Pixel coordinate grounding data:
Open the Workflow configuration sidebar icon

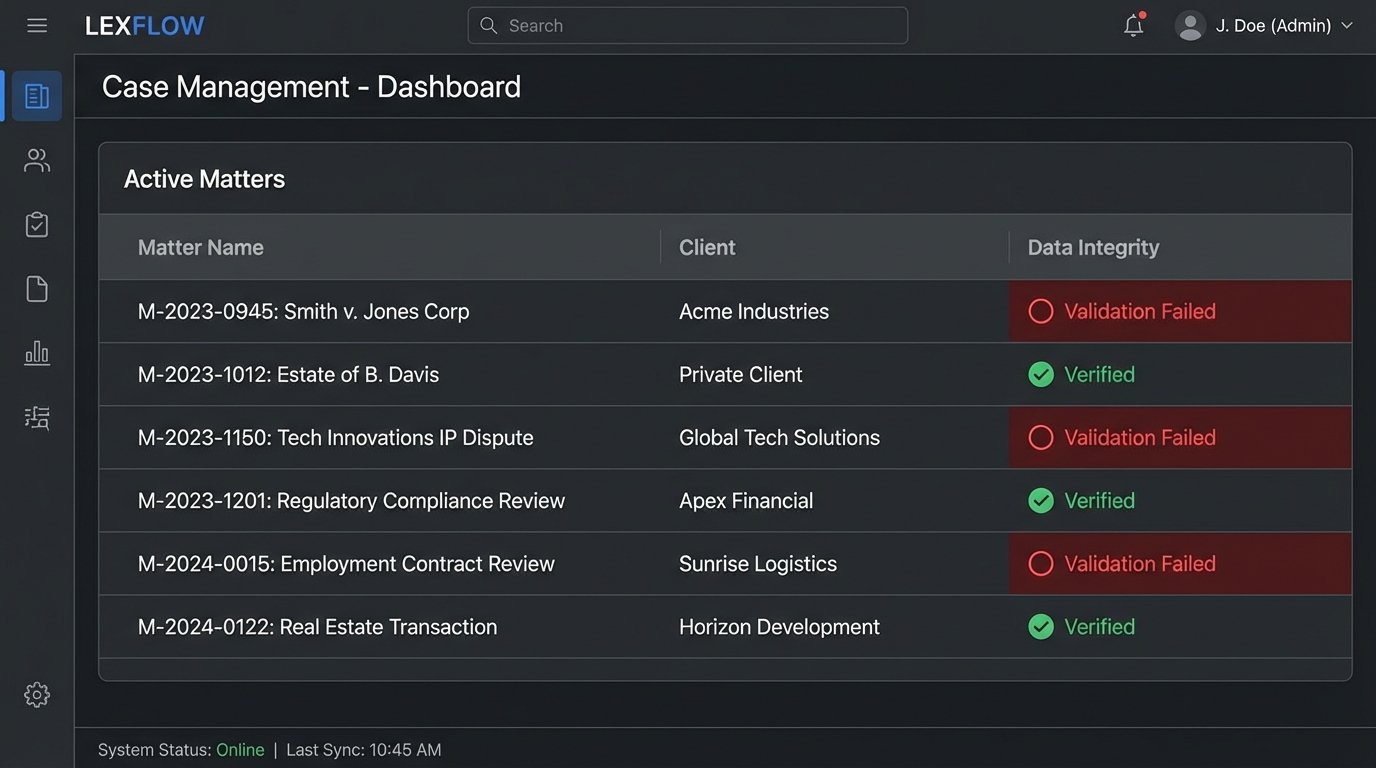36,417
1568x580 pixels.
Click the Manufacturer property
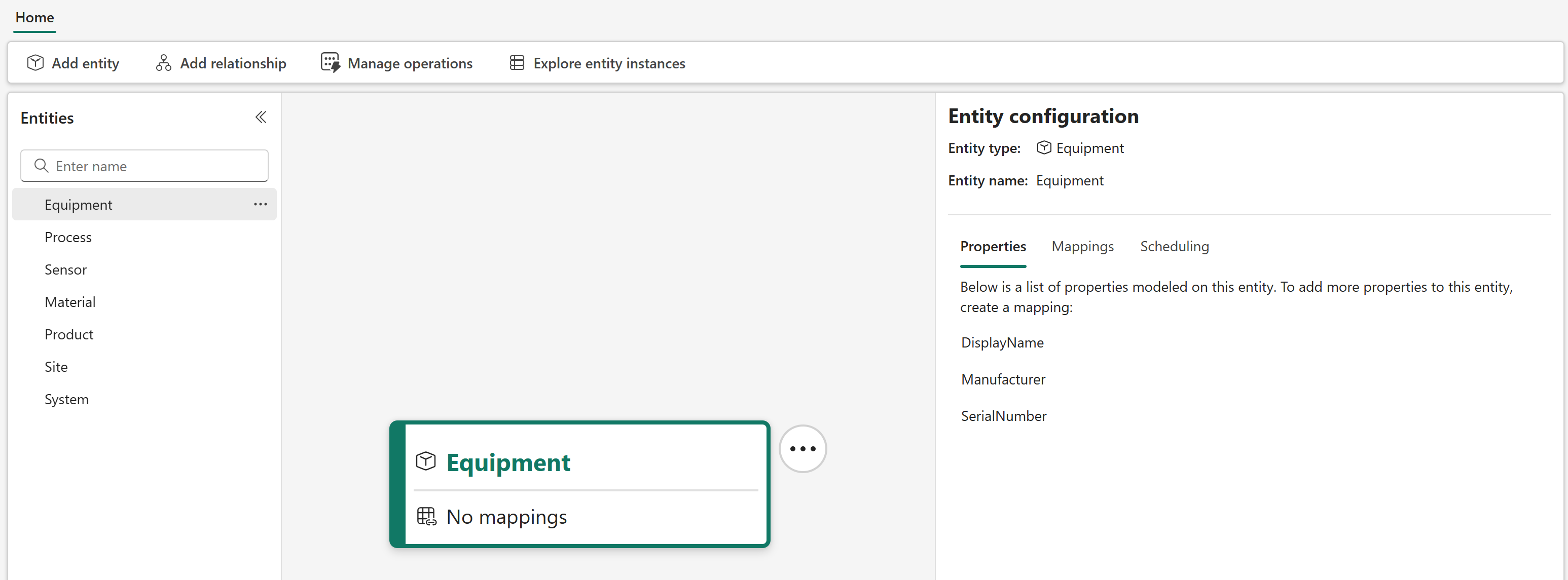pyautogui.click(x=1003, y=379)
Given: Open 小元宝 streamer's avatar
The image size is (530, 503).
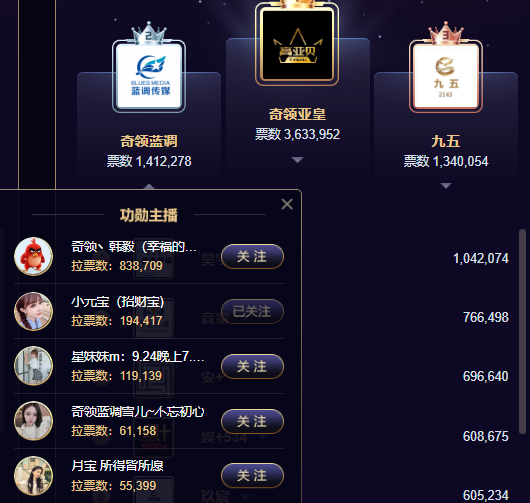Looking at the screenshot, I should pyautogui.click(x=33, y=311).
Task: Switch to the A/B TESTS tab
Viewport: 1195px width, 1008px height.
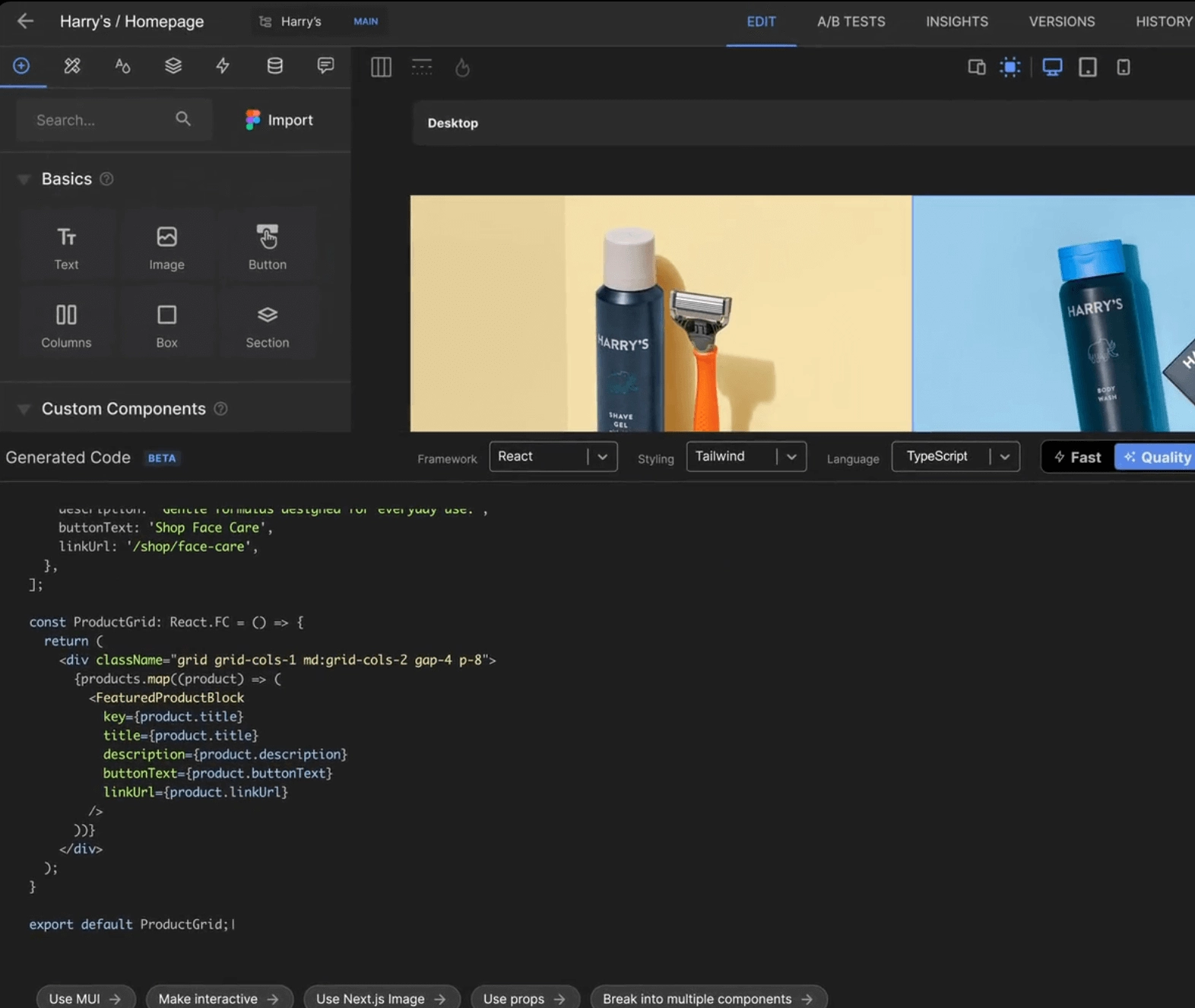Action: 851,22
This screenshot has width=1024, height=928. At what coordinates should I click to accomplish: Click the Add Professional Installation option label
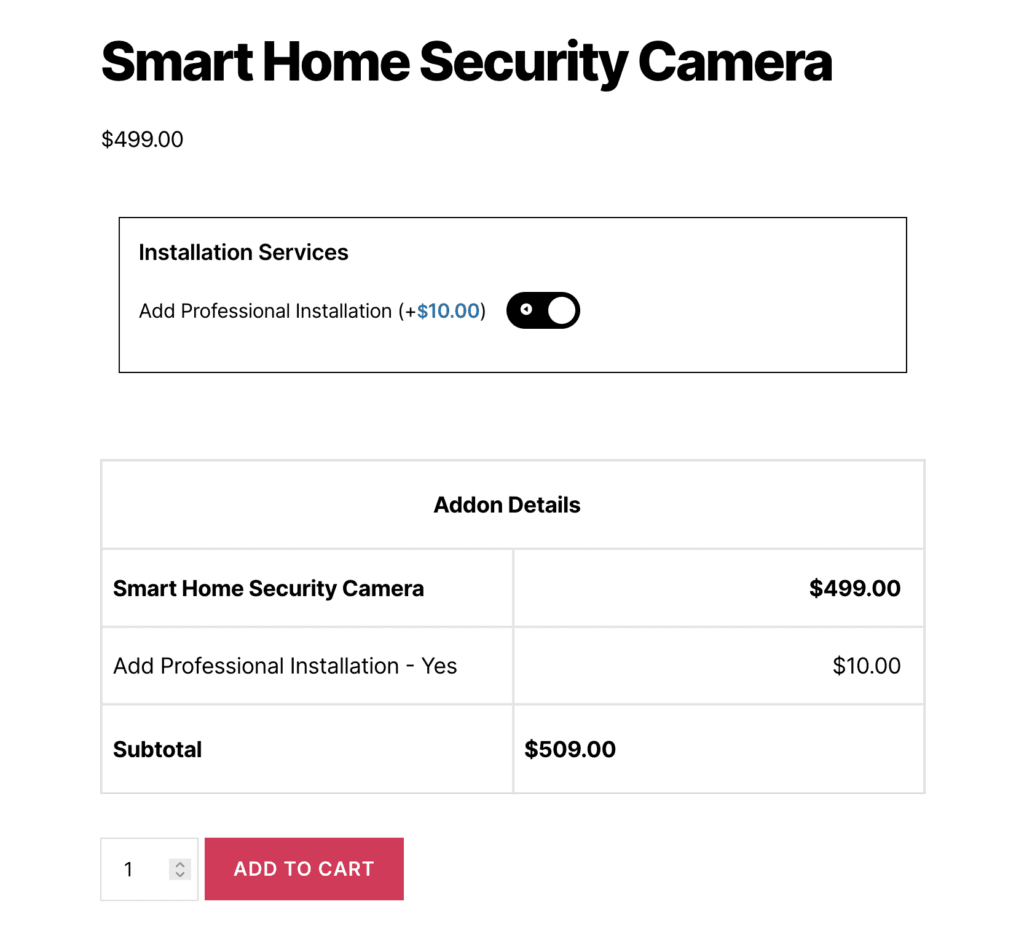click(265, 311)
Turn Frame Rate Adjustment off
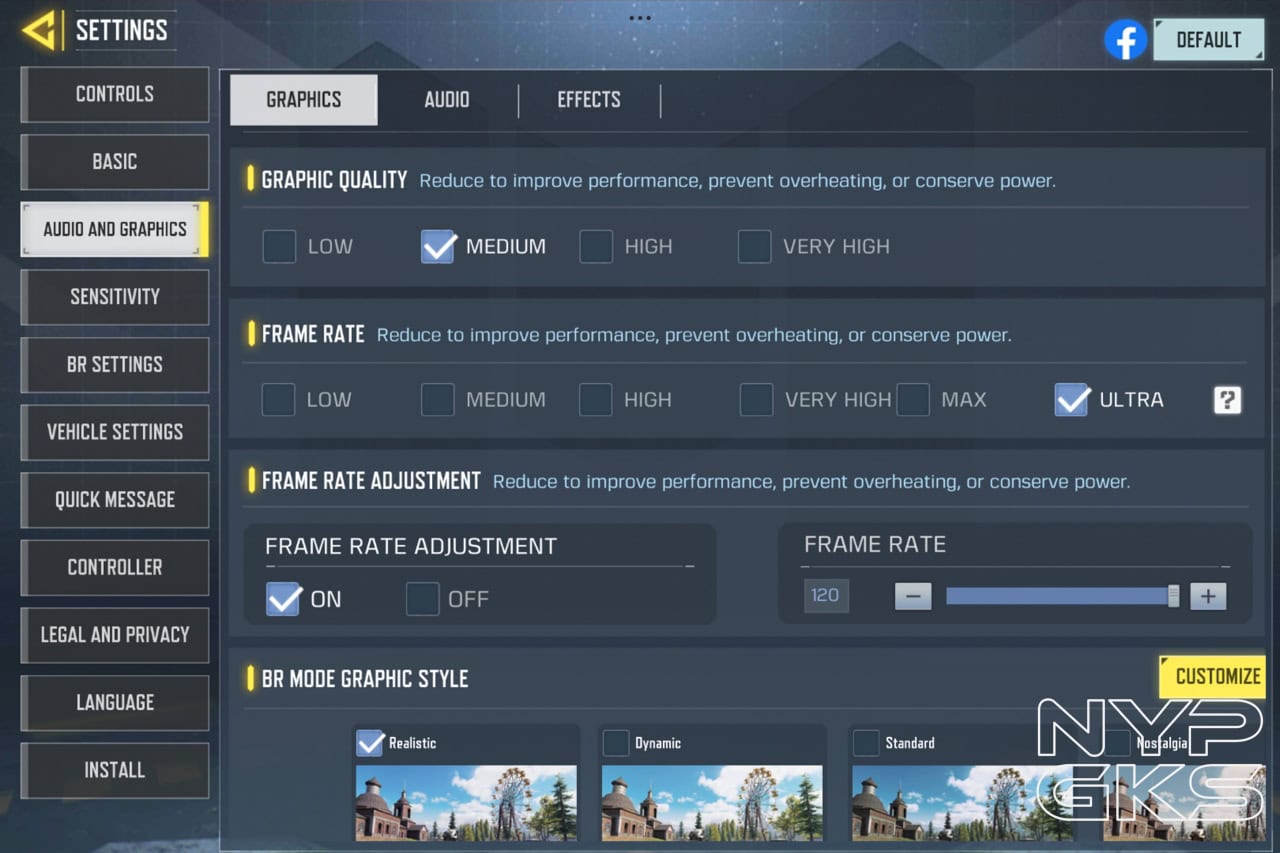 [x=423, y=599]
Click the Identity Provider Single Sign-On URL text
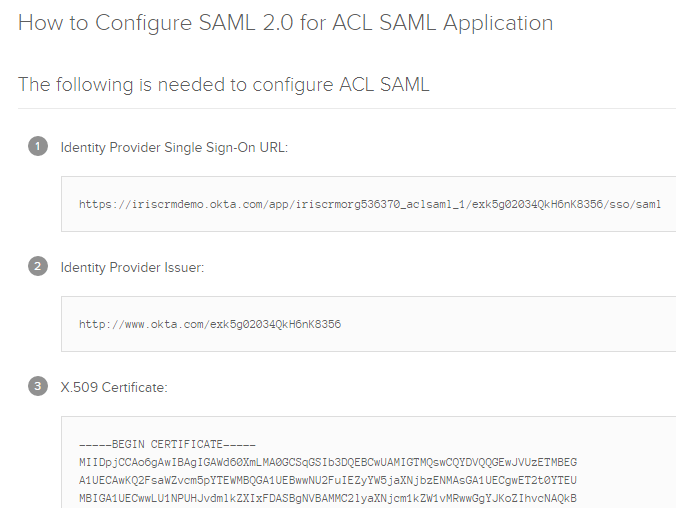The width and height of the screenshot is (676, 508). pos(370,204)
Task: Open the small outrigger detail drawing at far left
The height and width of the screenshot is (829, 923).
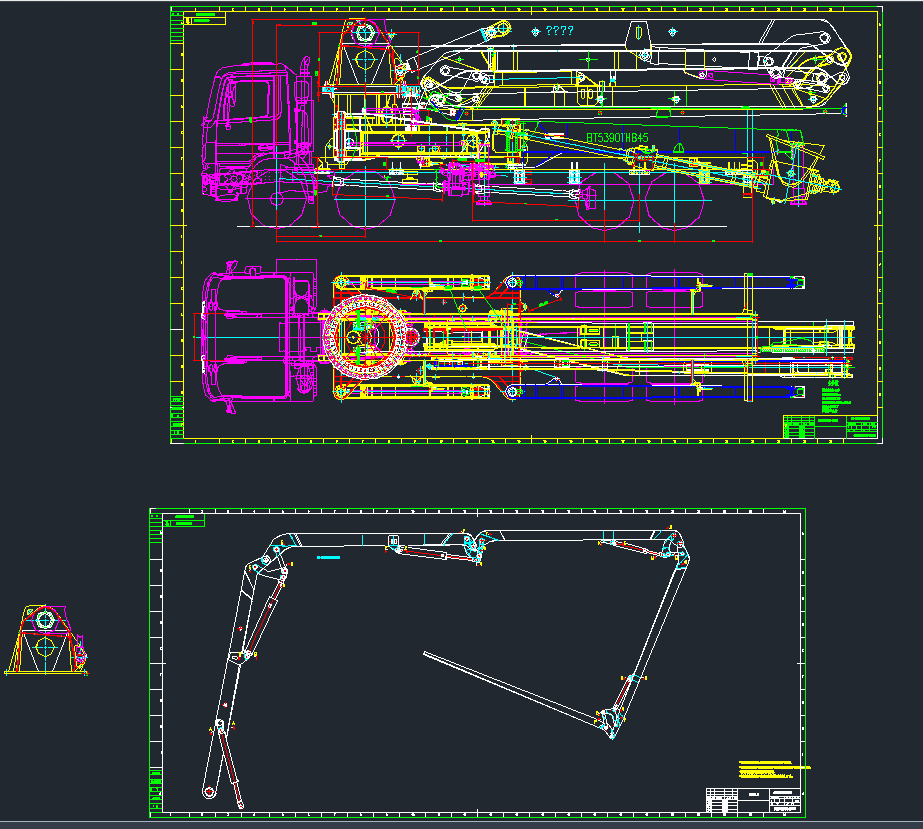Action: (x=45, y=640)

**What needs to be done:** Please print exactly the lines from the one holding "Task: Switch to the A/B TESTS tab" through the final line of the data above, including both, and skip all pictures.

**Exercise response:**
Task: Switch to the A/B TESTS tab
Viewport: 1195px width, 1008px height.
Action: 851,22
This screenshot has width=1024, height=928. At what coordinates should I click to accomplish: Click the Add Professional Installation option label
click(265, 311)
Turn Frame Rate Adjustment off
 [x=423, y=599]
Click the Identity Provider Single Sign-On URL text
The width and height of the screenshot is (676, 508). pos(370,204)
Task: Open the small outrigger detail drawing at far left
The height and width of the screenshot is (829, 923).
Action: (x=45, y=640)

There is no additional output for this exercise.